Devrait-on s’inquiéter de la qualité de l’eau que boivent les vaches?

Une étude a révélé que de nombreux échantillons d’eau d’abreuvement prélevés dans des fermes contiennent des quantités élevées de micro- et macrominéraux, soulevant ainsi des préoccupations quant à leur impact sur les troupeaux. L’objectif des chercheurs est de mieux comprendre les facteurs influençant la qualité de l’eau et d’évaluer leur incidence sur les performances des troupeaux.
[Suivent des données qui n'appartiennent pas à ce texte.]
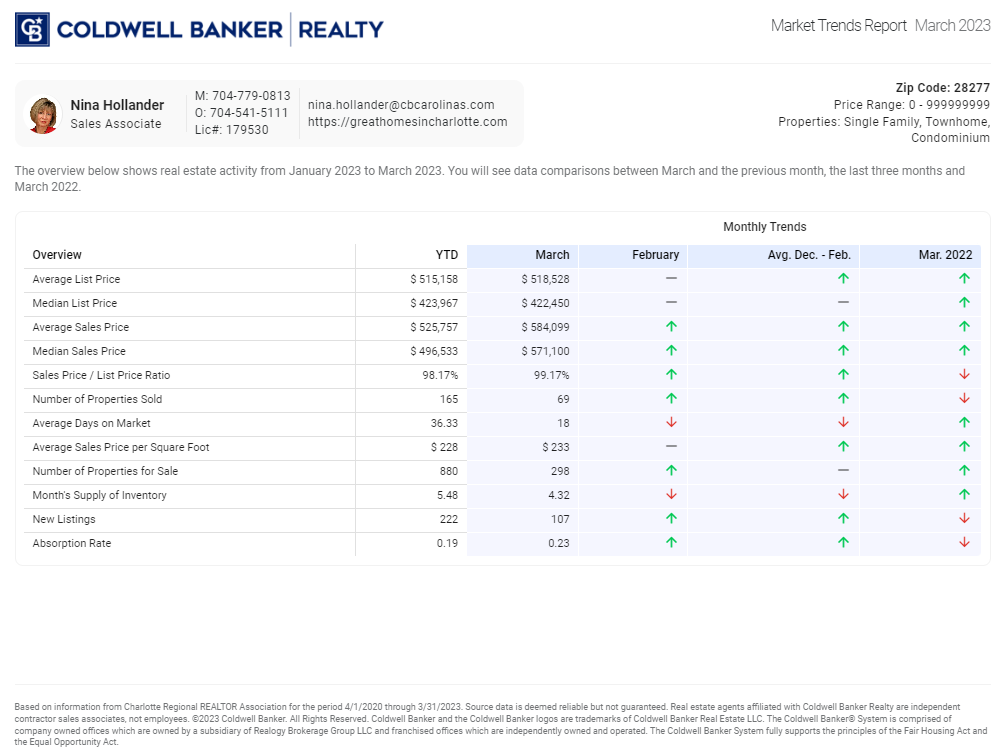Image resolution: width=998 pixels, height=755 pixels.
Task: Toggle the February dash for Median List Price
Action: coord(670,303)
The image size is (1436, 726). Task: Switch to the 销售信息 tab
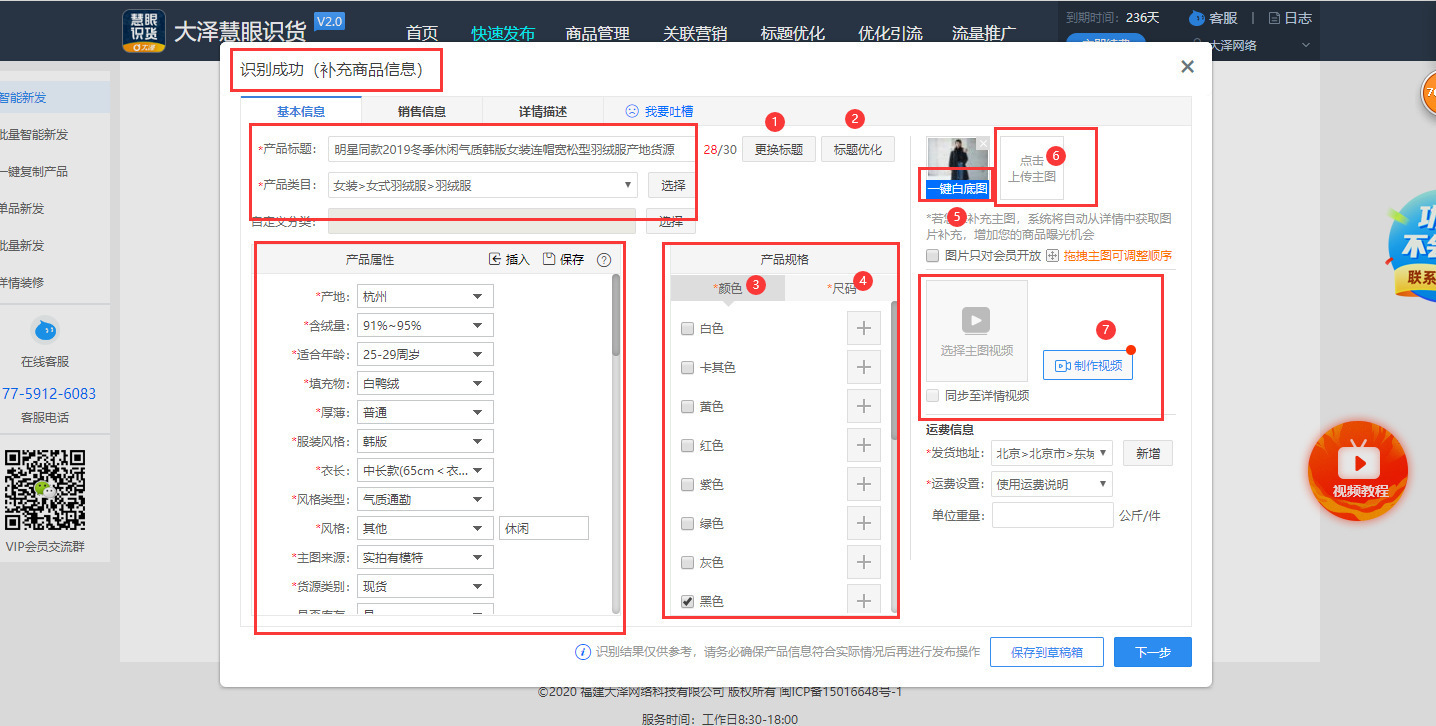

Pourquoi s’intéresser à l’eau?

L’eau contribue à de nombreuses fonctions physiologiques, y compris la digestion, la thermorégulation et la production de lait. L’eau est vitale pour tous les mammifères terrestres, mais encore plus pour la vache en lactation. Rappelons que le lait est composé à 87 % d’eau. Pendant la lactation, les vaches consomment de grandes quantités d’eau pour compenser les pertes liées à la production laitière. Une hydratation adéquate est non seulement nécessaire pour maintenir la santé et le bien-être des animaux, mais aussi pour assurer des performances optimales. Au contraire, une hydratation insuffisante peut entraîner une baisse de la production laitière, des problèmes de santé et une sensibilité accrue au stress de chaleur l’été.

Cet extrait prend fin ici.